### [Task goal]
Please repeat every line of the listing below word for word, leaving out the pictures.

### [Input records]

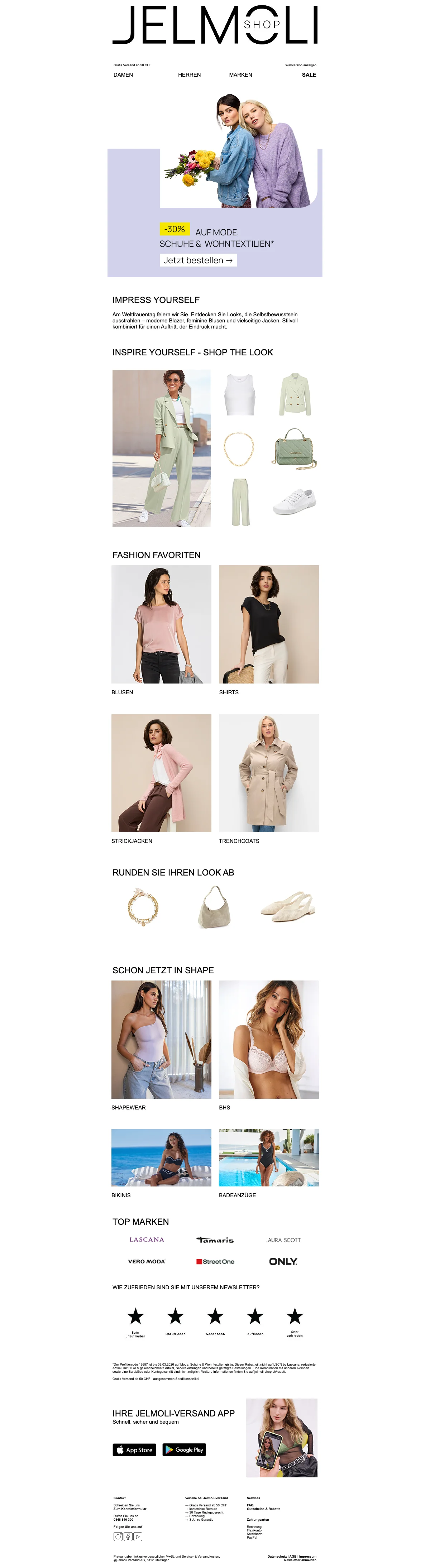Click the Tamaris brand logo
430x1568 pixels.
[215, 1240]
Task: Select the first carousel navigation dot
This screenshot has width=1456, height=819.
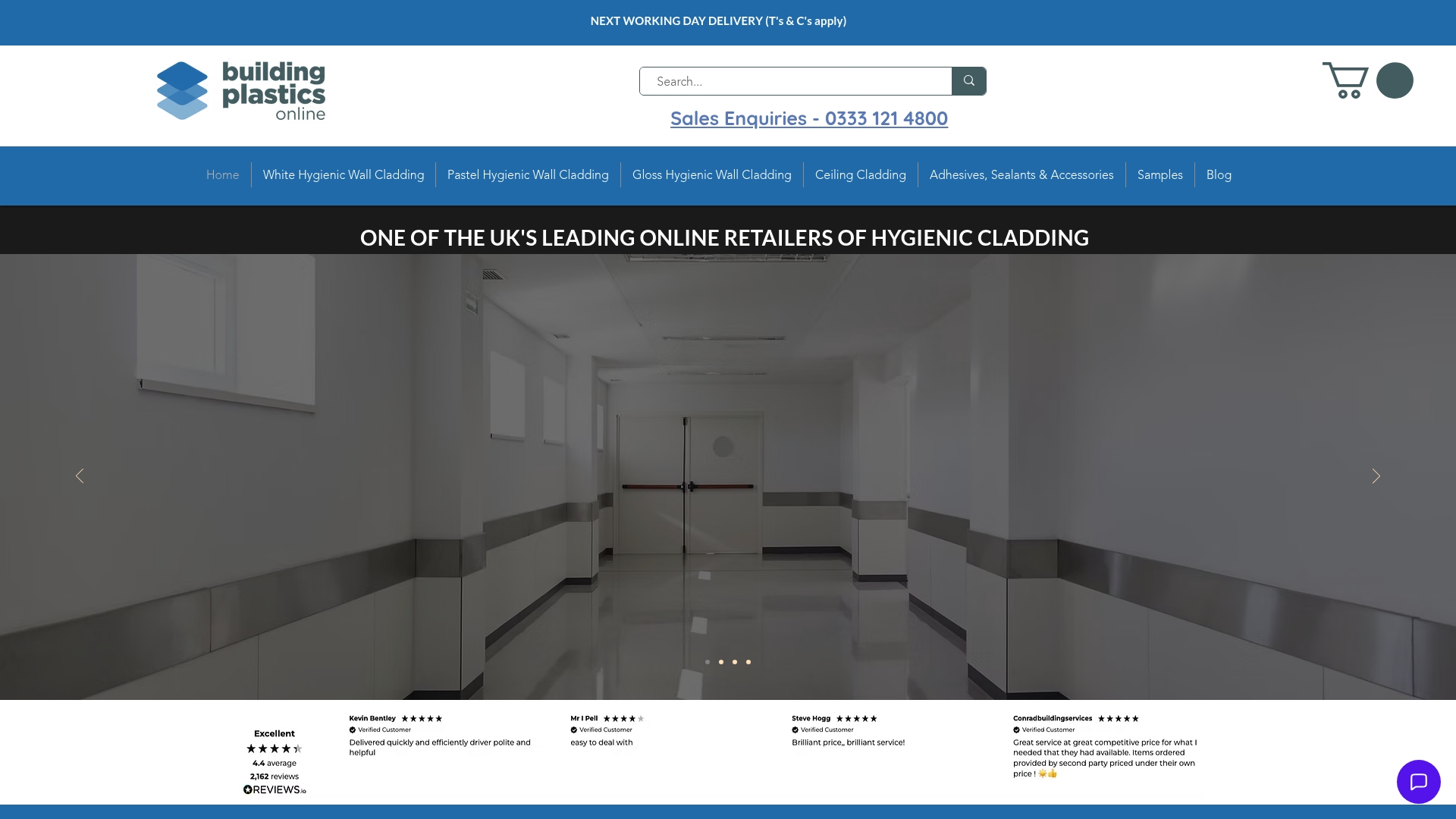Action: tap(707, 661)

### [Written response]
Click the Tamaris brand logo
430x1568 pixels.
[215, 1240]
Task: Select the first carousel navigation dot
This screenshot has width=1456, height=819.
Action: tap(707, 661)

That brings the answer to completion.